MCOW

A Generate-then-Compose Training-Free Framework for Diffusion-based Generative Models

1University of Sheffield, Computer Vision Group
Description of image

Figure: Comparison of different methods on sub-tasks in T2I-CompBench. We compare our proposed method (MCOW) with three baselines: AAE, GLIGEN, and SD3. AAE is a training-free method that enhances object-centric cross-attention but consistently fails across all sub-tasks. GLIGEN, fine-tuned on Stable Diffusion with bounding box support, performs well on spatial reasoning but suffers from binding issues and image quality degradation. SD3 handles binding tasks well but lacks spatial reasoning due to absence of position conditioning.

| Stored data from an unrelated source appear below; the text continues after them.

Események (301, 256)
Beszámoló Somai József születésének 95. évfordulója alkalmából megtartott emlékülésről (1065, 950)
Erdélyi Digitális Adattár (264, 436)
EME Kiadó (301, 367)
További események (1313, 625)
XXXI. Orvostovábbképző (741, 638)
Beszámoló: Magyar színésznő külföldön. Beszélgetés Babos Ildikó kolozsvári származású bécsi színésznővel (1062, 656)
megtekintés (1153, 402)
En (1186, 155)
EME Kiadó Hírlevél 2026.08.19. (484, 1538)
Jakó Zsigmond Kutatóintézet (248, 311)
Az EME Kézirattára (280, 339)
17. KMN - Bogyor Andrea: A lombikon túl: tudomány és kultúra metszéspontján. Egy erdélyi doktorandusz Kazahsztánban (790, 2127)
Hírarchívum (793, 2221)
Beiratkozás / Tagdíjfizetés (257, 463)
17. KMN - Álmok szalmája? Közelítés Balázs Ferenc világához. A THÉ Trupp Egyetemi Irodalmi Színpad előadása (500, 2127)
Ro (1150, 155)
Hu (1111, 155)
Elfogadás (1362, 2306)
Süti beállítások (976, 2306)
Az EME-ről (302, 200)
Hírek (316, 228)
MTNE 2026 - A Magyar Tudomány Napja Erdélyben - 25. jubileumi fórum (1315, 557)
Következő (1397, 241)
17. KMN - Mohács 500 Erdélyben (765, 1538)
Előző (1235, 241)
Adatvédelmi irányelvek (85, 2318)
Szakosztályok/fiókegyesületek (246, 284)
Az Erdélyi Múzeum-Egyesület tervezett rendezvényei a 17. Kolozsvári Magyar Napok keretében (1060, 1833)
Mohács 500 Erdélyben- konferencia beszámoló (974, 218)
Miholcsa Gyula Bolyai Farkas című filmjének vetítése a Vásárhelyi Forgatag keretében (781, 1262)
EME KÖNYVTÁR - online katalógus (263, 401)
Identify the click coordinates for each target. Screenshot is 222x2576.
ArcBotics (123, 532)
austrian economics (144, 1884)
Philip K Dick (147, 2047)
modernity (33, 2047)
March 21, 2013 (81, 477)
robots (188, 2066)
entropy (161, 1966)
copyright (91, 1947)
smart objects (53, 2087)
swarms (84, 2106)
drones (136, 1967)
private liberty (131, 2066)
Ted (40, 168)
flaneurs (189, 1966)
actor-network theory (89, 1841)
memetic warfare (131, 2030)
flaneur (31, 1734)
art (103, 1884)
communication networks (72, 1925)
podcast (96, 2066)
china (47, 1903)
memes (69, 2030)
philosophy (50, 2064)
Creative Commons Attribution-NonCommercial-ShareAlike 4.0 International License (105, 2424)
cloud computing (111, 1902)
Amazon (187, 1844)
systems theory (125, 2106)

Our method successfully generates all target objects with correct attributes and spatial configurations.

Abstract

We propose MCOW (Multi-subjects Cyclic-One-Way Diffusion), a training-free framework for compositional text-to-image generation that overcomes the limitations of traditional one-shot diffusion models. MCOW follows a Generate-then-Compose paradigm by first generating individual object images and then composing them based on spatial layouts. Unlike prior layout-to-image methods, MCOW decouples content generation and spatial arrangement, enabling stronger attribute binding, object localization, and numeracy capabilities. Experimental results on the T2I-CompBench benchmark demonstrate that MCOW outperforms existing baselines in shape attribute binding and texture attribute binding. Additionally, we show that MCOW can be seamlessly transferred to domain-specific diffusion models such as DiffusionSat for satellite image synthesis. Despite its effectiveness, MCOW is limited by its reliance on DDIM-based diffusion models and its assumption of context independence during subject generation. We discuss these challenges and highlight potential future directions to further improve compositional generalization in generative models.

Method

Description of image

Overview of the MCOW pipeline. Given a compositional prompt (e.g., A realistic photograph of a cat and a dog sitting together in a cozy outdoor setting during sunset), MCOW independently generates each subject and composes them on a gray background (Image Initialization). During Cyclic Diffusion, ground-truth subject latents are repeatedly injected to preserve identity. The final image is obtained via forward diffusion from a stabilized latent.

MCOW on Specific Domain

Description of image

Left: traditional generative models such as SD2 exhibit limitations in generating high-quality satellite imagery. Mid: DiffusionSat tailored for this domain struggles with compositional generation. Right: applying MCOW framework on DiffusionSat successfully overcomes these challenges and demonstrates superior performance in compositional satellite image synthesis.

Shortages

Description of image

MCOW may fail when automated segmentation misinterprets object semantics. There is a case where “red orange” is interpreted as pulp, leading to a loss of identity post-masking. Such issues are exacerbated in fully automated pipelines. However, with minimal human intervention, MCOW achieves accurate results.

Description of image

The Generate-then-Compose paradigm gives MCOW a natural edge in handling numeracy tasks. There is a case that MCOW correctly generates “eight bottles,” preserving each object's integrity. In contrast, SD3 fails at this task. However, layout-to-image approaches may struggle to maintain quality when dealing with large numbers of objects—an open issue for future work.